Stiglitz is an American economist and a professor at Columbia University and is a former senior vice president and chief economist of the World Bank. He was also a former member and chairman of the Council of Economic Advisers under Bill Clinton and supported Hillary over Obama saying she is more “liberal” (socialist) than Obama. Stiglitz believes in Georgism, which is a variety of Marxism whereby the State should own all the resources derived from land, which is an old Physicocrat (French) idea that wealth is derived from land. In this way, all natural resources should belong to government from mining to energy just for starters as if government operated industries ever ran efficient or were free from corruption. He also supported a single tax for all and believes that, while people should own the value what they produce themselves with everything derived from land should belong to government characterized as belonging equally to all members of society (government).
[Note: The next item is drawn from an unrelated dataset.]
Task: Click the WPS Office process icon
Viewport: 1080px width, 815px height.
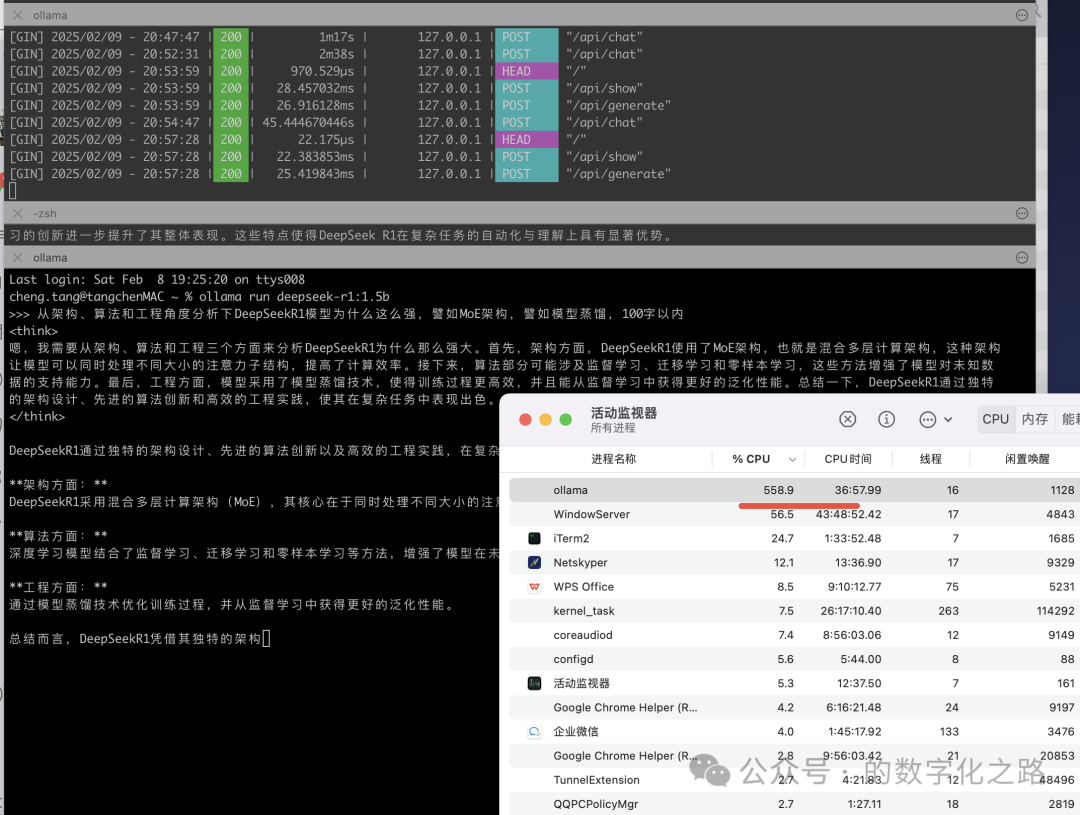Action: [534, 587]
Joseph Stiglitz criticized Obama publicly saying that the Trans-Pacific Partnership (TTP) trade deal should not be about “who makes the trade rules—China or the United States?'” Stiglitz said “I think the big issue is, this is about who makes the rules of trade—the American people, our democratic process, or the corporations? And who they’re made for, which is, for the corporations or for all of us?”
Stiglitz is a core Marxist, which is why he is liked in France where Communism began and convinced Marx this was the way to go. In 2015, Stiglitz wrote two books, The Great Divide and Rewriting the Rules of the American Economy, which are based upon select years for research to support his idea rather than all history. Each book highlights a series of problems he maintains have led to the current state of economic inequality with the gap between the rich and the poor. Stiglitz merely maintains that taking from the rich in greater proportion is necessary to even the playing field and this somehow will make everything better ignoring the fact that as government grows, it consumes the wealth of a nation rather than raises the standard of living. He thus blames everything on a faulty tax code that rewards the rich and hampers the poor, an increase in behavior that boosts the economic gains of only a few while extracting more capital from the majority, and a misplaced focus on altering the economy in a way that benefits shareholders, executives, and investors, but not the average worker.
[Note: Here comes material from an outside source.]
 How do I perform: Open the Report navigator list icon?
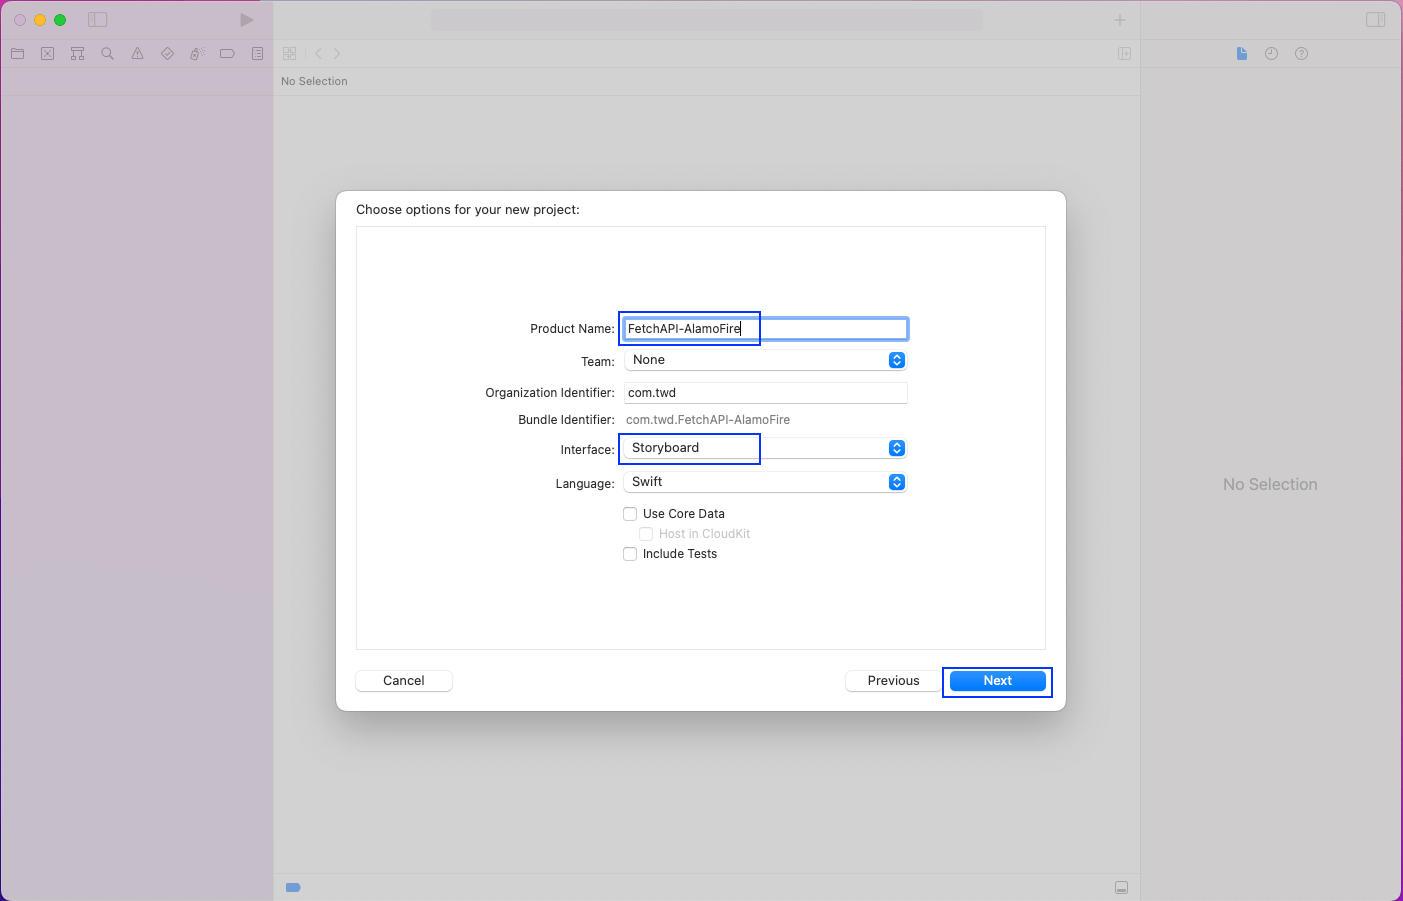click(x=258, y=54)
Macron publicly wanted to be photographed with Stiglitz who is a popular socialist in France. In total, he collected around €15 million, all from private individuals. 1.7% of the donors gave 45% of the funds. He collected €1.9 million when he was still an economic minister illustrating that he saw the collapse in popularity of Hollande, and decides to repackage the same old agenda pretending it was now centrist.
Even Stiglitz believes the Euro is a failure and should be split into a “flexible” euro creating separate groups within Europe, which by default would also be the end of the European Central Bank.